Kidneys have been shown to be the main target for toxins. Lipopolysaccharide (LPS) is a bacterial endotoxin which can involve in pathogenesis of endotoxemia-caused kidney dysfunction. Excessive production of free radicals such as nitric oxide (NO) and pro-inflammatory cytokines have been reported to contribute in kidney dysfunction. The purpose of this study was to investigate the effect of inducible nitric oxide synthase (iNOS) inhibition against LPS-induced kidney dysfunction in rats. Male rats were assigned into five groups. Control animals were injected saline; LPS group received 1 mg/kg of LPS for five weeks; LPS-AG50, LPS-AG100, and LPS-AG150 groups received AG (50, 100, and 150 mg/kg, respectively) 30 min before LPS. All drugs were administered intraperitoneally.

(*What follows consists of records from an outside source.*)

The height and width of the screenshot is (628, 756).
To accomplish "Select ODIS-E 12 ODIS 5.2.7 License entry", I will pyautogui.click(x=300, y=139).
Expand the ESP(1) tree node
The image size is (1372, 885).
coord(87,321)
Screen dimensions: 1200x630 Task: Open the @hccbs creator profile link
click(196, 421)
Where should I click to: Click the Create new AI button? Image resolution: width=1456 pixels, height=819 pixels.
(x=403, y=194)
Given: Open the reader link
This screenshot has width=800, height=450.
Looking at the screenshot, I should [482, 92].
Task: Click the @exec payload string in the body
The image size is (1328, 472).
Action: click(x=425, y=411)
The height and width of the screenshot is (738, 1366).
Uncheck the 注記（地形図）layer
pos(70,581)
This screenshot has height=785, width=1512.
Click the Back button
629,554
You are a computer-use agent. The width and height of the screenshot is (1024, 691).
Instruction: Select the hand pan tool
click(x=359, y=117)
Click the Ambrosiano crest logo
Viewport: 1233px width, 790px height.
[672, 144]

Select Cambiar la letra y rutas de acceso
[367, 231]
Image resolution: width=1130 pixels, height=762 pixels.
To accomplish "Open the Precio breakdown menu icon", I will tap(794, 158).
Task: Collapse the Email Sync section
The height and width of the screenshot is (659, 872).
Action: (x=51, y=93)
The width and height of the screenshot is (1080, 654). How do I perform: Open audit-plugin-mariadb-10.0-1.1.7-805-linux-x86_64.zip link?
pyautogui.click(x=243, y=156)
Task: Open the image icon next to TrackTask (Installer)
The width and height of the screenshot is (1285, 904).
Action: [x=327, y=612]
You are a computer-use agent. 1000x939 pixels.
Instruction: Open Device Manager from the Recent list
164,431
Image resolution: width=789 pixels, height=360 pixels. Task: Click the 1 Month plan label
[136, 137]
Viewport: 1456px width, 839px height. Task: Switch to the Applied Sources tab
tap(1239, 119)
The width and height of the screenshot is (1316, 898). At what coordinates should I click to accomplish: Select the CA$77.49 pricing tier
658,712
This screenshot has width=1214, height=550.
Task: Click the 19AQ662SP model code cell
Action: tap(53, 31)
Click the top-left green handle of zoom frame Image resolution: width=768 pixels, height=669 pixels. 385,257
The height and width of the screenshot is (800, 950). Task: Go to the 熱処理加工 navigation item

LPS injection enhanced the level of blood urea nitrogen (BUN) and creatinine compared with the control group. Pretreatment with AG resulted in a significant reduction in BUN and creatinine in LPS-AG100 and LPS-AG 150 groups with respect to the LPS group. LPS administration led to a significant increase in interleukin (IL)-6, malondialdehyde (MDA), and NO metabolites as well as a significant decrease in the content of total thiol groups and superoxide dismutase (SOD) and catalase (CAT) activity. Pretreatment with AG reduced the level of IL-6, MDA, and NO metabolites and enhanced the content of total thiol groups and SOD and CAT activity in LPS-AG groups compared to the LPS group. The results of the present study show that inhibition of iNOS has a protective effect against kidney dysfunction caused by LPS.